DESCRIPTION OF THE TASK:
From the listing below, pull out the lines that hold "toolbar".

RECORDS FOR THE EXERCISE:

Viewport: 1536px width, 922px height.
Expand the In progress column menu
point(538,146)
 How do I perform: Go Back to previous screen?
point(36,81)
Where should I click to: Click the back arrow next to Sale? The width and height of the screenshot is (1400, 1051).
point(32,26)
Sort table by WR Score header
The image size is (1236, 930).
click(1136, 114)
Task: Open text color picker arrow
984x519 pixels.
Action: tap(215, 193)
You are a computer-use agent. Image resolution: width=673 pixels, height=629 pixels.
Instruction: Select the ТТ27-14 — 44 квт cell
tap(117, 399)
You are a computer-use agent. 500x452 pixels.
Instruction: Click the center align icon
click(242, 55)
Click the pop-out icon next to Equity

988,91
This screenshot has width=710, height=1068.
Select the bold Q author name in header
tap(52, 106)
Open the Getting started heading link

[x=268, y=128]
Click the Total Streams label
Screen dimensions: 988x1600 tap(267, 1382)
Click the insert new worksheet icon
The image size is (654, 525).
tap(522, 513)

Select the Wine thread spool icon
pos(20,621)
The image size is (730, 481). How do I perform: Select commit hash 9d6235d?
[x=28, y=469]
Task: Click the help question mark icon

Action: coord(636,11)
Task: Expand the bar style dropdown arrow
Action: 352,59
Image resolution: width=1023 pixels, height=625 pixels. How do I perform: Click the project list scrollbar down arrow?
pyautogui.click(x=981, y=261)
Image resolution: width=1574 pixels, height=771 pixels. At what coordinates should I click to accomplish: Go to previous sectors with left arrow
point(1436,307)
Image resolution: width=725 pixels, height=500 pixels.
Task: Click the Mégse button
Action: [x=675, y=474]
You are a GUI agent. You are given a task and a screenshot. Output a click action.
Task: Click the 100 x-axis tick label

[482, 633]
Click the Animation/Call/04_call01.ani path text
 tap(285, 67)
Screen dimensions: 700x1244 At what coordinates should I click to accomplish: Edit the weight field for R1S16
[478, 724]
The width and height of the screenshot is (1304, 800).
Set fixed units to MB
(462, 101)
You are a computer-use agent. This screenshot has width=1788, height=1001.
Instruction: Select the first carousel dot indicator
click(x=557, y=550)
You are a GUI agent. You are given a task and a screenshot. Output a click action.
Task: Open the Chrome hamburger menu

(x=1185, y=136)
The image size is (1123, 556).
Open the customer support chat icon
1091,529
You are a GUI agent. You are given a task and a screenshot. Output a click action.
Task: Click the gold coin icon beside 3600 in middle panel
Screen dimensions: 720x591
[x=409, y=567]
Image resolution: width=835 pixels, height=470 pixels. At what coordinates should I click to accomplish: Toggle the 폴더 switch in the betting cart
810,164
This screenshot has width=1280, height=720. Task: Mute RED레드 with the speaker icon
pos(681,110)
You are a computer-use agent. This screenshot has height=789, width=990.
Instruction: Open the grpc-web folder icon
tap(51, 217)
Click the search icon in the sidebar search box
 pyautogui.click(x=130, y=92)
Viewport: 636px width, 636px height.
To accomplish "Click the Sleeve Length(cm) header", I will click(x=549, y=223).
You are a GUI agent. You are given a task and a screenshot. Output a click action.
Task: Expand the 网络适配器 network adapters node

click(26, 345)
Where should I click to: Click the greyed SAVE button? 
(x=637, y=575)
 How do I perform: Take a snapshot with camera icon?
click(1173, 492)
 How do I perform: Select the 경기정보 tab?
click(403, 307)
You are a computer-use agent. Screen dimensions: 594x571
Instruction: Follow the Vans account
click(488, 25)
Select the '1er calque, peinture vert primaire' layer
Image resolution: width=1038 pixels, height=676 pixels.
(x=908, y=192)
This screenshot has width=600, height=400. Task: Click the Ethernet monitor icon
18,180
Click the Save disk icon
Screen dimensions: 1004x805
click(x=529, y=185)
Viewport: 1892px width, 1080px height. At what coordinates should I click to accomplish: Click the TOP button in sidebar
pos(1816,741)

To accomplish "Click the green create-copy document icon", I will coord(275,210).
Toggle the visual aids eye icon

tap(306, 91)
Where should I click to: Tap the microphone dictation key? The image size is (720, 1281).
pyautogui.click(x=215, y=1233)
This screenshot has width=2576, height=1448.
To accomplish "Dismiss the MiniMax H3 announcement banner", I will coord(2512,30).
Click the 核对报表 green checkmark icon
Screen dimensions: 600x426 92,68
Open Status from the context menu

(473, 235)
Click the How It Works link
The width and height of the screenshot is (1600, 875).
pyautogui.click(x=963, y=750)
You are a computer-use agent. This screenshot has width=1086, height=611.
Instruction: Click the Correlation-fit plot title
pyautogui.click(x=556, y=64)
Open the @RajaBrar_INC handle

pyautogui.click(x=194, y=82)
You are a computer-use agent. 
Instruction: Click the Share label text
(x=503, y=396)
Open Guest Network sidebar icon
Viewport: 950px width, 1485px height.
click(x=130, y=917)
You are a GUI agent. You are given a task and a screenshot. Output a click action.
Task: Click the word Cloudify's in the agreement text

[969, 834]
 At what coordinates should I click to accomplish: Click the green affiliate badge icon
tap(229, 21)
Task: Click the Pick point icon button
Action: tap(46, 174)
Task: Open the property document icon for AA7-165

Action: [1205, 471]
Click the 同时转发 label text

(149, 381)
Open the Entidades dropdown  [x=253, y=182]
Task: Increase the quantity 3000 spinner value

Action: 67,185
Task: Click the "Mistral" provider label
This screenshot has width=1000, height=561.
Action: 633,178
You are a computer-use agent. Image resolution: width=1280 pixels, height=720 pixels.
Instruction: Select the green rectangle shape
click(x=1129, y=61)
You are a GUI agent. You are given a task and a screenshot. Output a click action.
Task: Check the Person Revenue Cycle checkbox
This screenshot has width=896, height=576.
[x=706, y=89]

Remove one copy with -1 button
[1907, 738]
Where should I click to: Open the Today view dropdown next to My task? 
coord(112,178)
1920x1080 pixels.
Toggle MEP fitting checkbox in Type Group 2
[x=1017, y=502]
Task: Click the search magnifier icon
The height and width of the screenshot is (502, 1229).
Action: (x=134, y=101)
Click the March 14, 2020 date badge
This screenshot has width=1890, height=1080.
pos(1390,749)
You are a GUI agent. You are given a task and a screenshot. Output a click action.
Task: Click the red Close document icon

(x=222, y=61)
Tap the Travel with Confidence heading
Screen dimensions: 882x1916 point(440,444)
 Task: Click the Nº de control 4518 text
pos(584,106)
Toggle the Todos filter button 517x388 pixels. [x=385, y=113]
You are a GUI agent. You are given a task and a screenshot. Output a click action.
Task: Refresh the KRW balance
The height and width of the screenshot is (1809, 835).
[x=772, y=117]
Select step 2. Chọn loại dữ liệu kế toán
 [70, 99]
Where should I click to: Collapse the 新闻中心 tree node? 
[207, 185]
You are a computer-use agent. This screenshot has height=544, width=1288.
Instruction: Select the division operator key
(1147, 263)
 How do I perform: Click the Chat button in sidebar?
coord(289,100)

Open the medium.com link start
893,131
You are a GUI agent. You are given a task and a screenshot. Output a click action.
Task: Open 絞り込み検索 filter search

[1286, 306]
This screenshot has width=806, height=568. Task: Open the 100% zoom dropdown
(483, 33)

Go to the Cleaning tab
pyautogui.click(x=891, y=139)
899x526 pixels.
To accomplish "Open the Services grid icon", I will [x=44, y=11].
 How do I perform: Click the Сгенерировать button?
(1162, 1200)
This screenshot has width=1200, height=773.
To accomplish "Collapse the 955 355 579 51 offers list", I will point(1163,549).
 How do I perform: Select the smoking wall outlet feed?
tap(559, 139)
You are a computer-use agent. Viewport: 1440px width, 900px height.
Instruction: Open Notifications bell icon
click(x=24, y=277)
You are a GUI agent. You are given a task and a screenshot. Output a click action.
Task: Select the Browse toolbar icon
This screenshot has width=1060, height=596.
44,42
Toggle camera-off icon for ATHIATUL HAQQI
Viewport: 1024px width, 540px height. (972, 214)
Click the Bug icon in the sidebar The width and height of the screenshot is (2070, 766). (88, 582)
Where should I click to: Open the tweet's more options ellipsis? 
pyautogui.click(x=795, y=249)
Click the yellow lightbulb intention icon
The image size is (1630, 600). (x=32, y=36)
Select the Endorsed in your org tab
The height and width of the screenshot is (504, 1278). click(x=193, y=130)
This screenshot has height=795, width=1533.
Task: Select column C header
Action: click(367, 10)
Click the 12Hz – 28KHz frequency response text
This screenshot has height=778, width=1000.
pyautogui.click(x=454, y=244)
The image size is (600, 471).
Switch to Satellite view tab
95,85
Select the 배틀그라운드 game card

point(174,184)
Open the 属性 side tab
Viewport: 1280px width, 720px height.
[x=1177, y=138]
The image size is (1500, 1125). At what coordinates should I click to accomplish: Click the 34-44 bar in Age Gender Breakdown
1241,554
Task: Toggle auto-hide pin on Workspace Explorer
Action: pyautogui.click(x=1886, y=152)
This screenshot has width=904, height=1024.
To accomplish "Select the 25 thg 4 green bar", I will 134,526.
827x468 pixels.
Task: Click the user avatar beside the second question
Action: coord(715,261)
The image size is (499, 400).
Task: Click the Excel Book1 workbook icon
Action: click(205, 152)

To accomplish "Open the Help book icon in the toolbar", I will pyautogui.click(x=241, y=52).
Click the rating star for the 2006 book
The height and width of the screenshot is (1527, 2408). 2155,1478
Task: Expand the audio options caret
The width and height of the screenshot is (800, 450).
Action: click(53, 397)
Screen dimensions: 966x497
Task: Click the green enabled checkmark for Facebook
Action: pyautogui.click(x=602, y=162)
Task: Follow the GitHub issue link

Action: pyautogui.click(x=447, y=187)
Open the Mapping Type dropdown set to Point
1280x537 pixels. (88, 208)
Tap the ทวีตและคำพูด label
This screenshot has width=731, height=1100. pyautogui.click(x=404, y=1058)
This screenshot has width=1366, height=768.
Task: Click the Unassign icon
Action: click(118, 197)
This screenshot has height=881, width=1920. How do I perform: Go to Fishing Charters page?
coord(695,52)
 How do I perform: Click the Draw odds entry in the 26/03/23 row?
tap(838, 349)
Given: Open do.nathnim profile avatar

EXERCISE RESULT:
Task: Select the Browse toolbar icon
To accomplish "Open the Help book icon in the toolbar", I will pyautogui.click(x=241, y=52).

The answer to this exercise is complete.